Task instructions →
(a) In the piece on the "Billy Graham Rule," what book was the writer reading when they came across the discussion of male and female missionaries?
(b) Pick up the piece on the "Billy Graham Rule" after its final sentence and write what follows.

═══ Supplied text ═══

I cannot express how much I appreciated Tina Osterhouse’s recent essay, “Why Christians Can Do Better Than The ‘Billy Graham Rule.’” I have been confronted with this rule growing up in a Christian church, participating in various venues at a Christian college, serving as a youth pastor, etc. And every time, it's baffled me.
“What am I, an animal?”
Of course, there was no room to ask that simple question, for to even doubt such rank legalism was immediate evidence that I was ripe for the fall, pretending to be “wiser than Solomon and stronger than David.” It was only a matter of months before I’d be “purpling” with some temptress who was also apparently as mindless and indecent as myself.
The rule had the typical variations, such as the blanket “never be alone with a woman who is not your wife” (begging the question about regular conversations with my mom, sister, grandmother, and most importantly, good friends), or “never drive home a woman who is not your wife” (what if she’s the last person in the building and has no ride home… and there’s no taxi service… and, we’re Christians who should take care of one another? Answer: Never! She might sue you for an unverifiable rape that never happened!).
It rarely occurred to anyone that this entire approach to male-female interactions said more about male insecurity and immaturity than anything else. Indeed, rules like these are based on a reductionist narrative of male-female relationships. The rule implies that male-female relationships primarily consist of sex instead of viewing male-to-female relationships as a subset of the more fundamental human-to-human relationship.
Well anyway, it had not struck me until today that, because early Christianity was largely a women’s movement, that Christians struggled with this same issue nearly two millennia ago. I was reading the most excellent book The Patient Ferment of the Early Church (Alan Kreider) when I stumbled across his discussion of the interaction between male and female missionaries and itinerant prophets—particularly in situations where women worked alone (which was apparently not uncommon):
When the itinerants entered another kind of town, one in which there was "only one Christian woman and no other believers," "Clement" reports that their approach was even less evangelistic. They didn't seem to have been surprised to find an isolated Christian woman in the town. She may have represented a widespread phenomenon in which believers, possibly especially women believers, were scattered by economic forces that they could scarcely comprehend. As an isolated Christian, the solitary woman may have been praying for believers to join her in life and prayer.

═══ Data extract ═══

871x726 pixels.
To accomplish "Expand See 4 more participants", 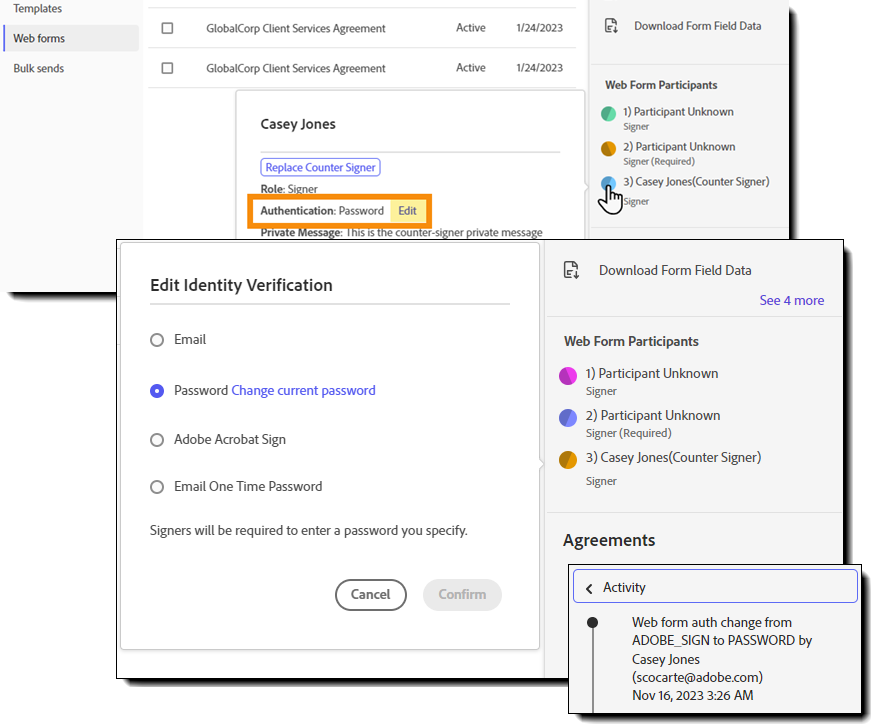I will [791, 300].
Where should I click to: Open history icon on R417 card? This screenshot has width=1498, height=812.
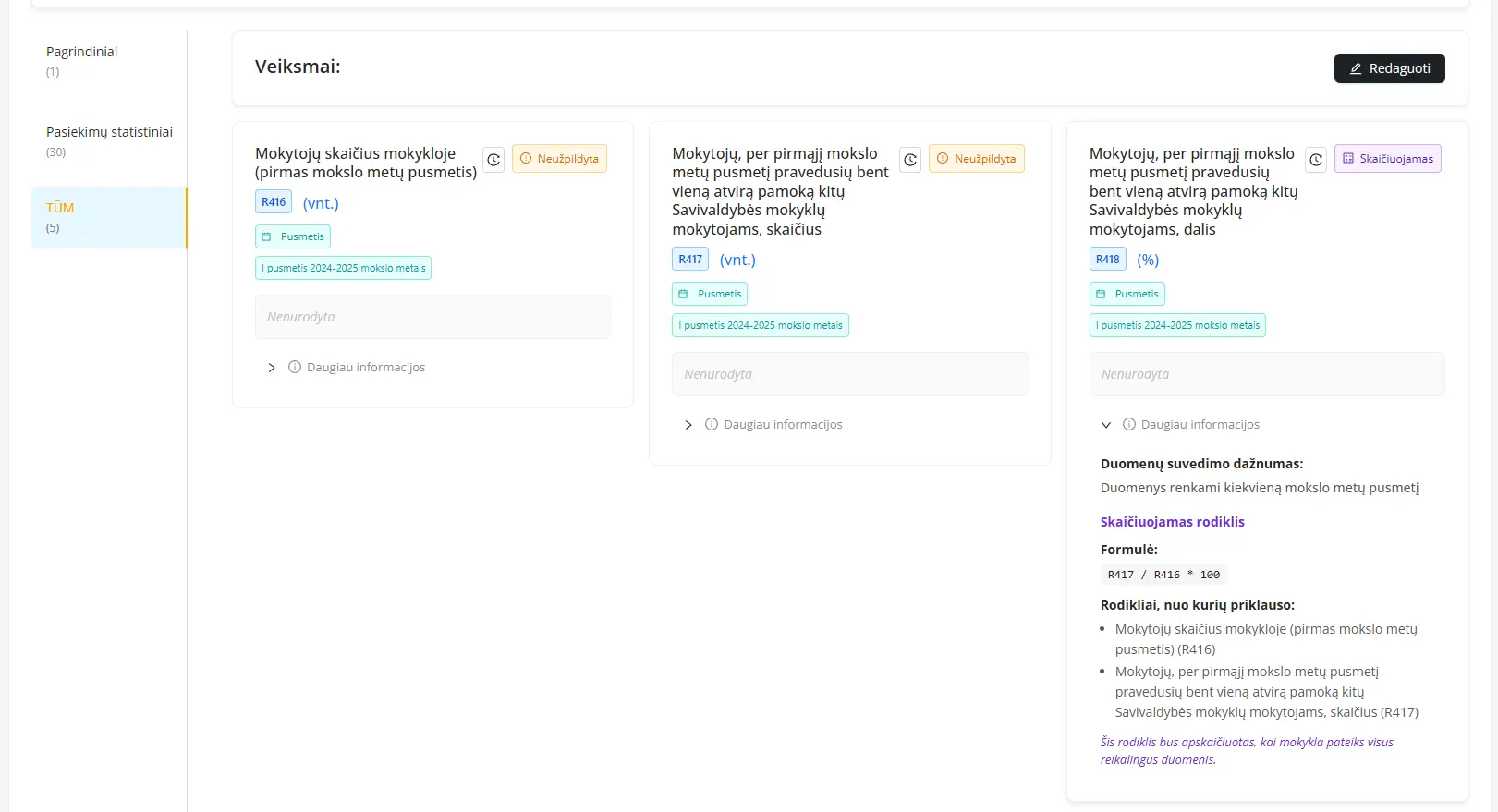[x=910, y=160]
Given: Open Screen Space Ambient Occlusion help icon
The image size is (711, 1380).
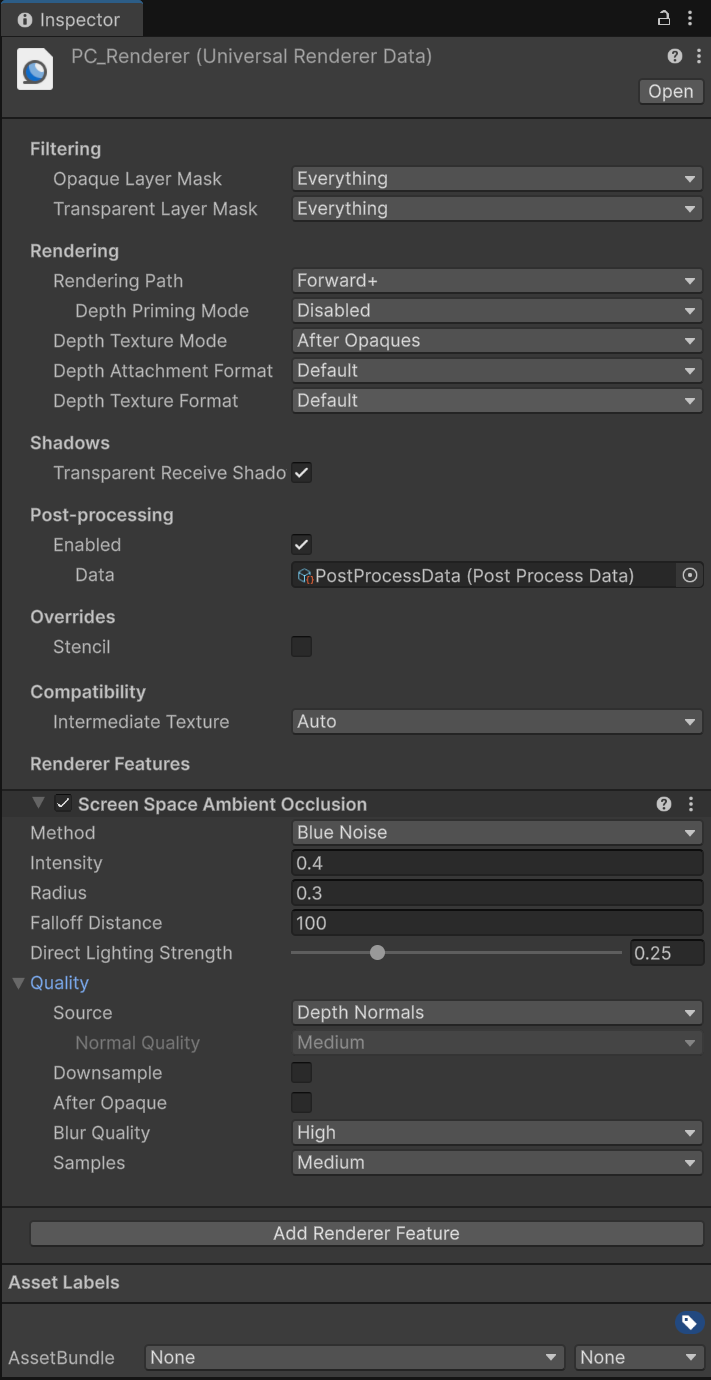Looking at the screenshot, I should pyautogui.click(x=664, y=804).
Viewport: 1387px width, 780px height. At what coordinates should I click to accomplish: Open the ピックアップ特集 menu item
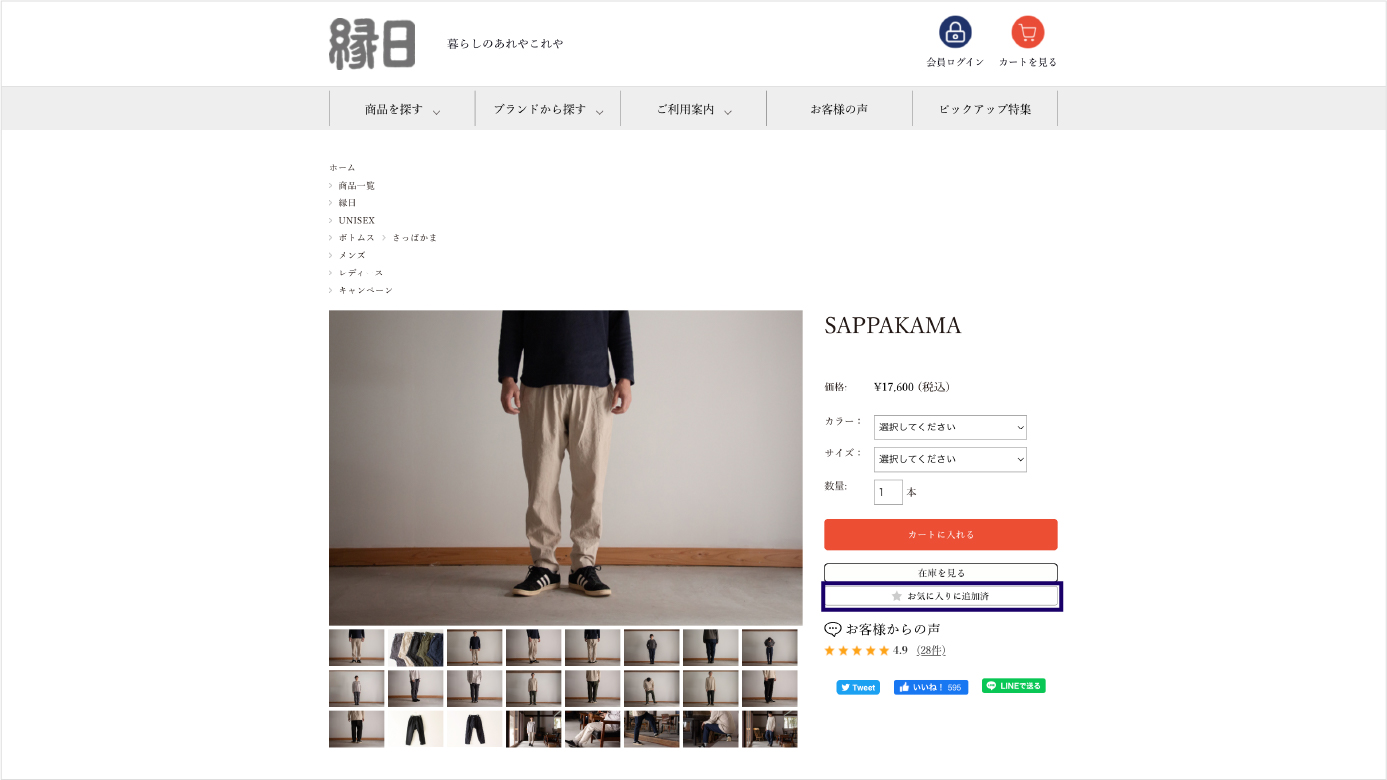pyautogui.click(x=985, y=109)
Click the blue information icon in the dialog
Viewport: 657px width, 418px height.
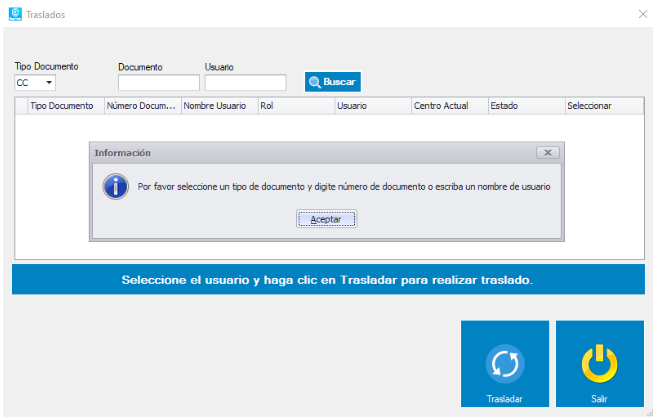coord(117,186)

═══

Task-by-task outputs →
(a) The Patient Ferment of the Early Church, by Alan Kreider.

(b)
This is precisely what our itinerants failed to do. They didn't show concern to encourage the Christian sister spiritually or to assist her in bringing good news to the townsfolk. Why not? Possibly because women were reputed to have irresistible sexual allure; or possibly because the itinerants "saw their honour defined particularly in relation to the sexual purity of females. " In any event, "Clement" was worried about protecting the prophets' reputation rather than supporting their isolated sister. If they visited her, what might unbelievers think? Their dealings with the isolated Christian woman must be transparently chaste; there must not be a whiff of sexual impropriety! So not only were the itinerants not to stay with her; they were not even to pray with her, not even to read the Scriptures with her. Let them "flee from there as from a snake, as from sin." Poor evangelists! And who knows? As happened elsewhere, the woman—patiently, unbothered by the male Christians—might find other ways to build a believing community. (Patient Ferment, 77)
Yes, this proto-Billy Graham Rule, as it were, was a direct hindrance to the vital “ferment” of Christian communities and to the proclamation of the gospel in the second century.
It seems rather clear from Jesus’ life that, while patience and wisdom are always needed, some “risks” (if they can even be called that) need to be taken for higher-level priorities. That appears to be the case with his personal interaction with the woman at the well in John (given their relative privacy; note v. 8 and v. 27), and in the Mary-Martha pericope in Luke. As I recently observed in a review of Wright’s excellent Surprised by Scripture:
Wright’s overall position resonates with Philip Payne’s Man and Woman, One in Christ, and more recently with Cindy Westfall’s Paul and Gender. I was not aware, however, of one interesting detail in the Mary/Martha pericope in Luke 10: “Mary was sitting at Jesus’ feet in the male part of the house rather than being kept in the back rooms with the other women…. Jesus declares that she is right to do so” (70; italics original).
Amazing! Because there is no question that many today would have condemned this “unnecessary” crossing-of-lines because of “temptations”—especially in the context of one’s home, in a teacher-learner situation, and where one woman was in the back-room with multiple men in the male part of the house. Jesus just didn’t care—or at least didn’t care as much as other things, such as what they were talking about.
Again, Christians are faced with a different ethic for life together: what if we love one another, and that is what protects us from ungodliness, instead of cultural fear and cooties? What if the countless romance novels and movies have it wrong—sexual consummation is not the ultimate termination of an intimate relationship? What if there is such thing as healthy, sustainable male-female relationships between those who are married? If so, what are we doing to show that?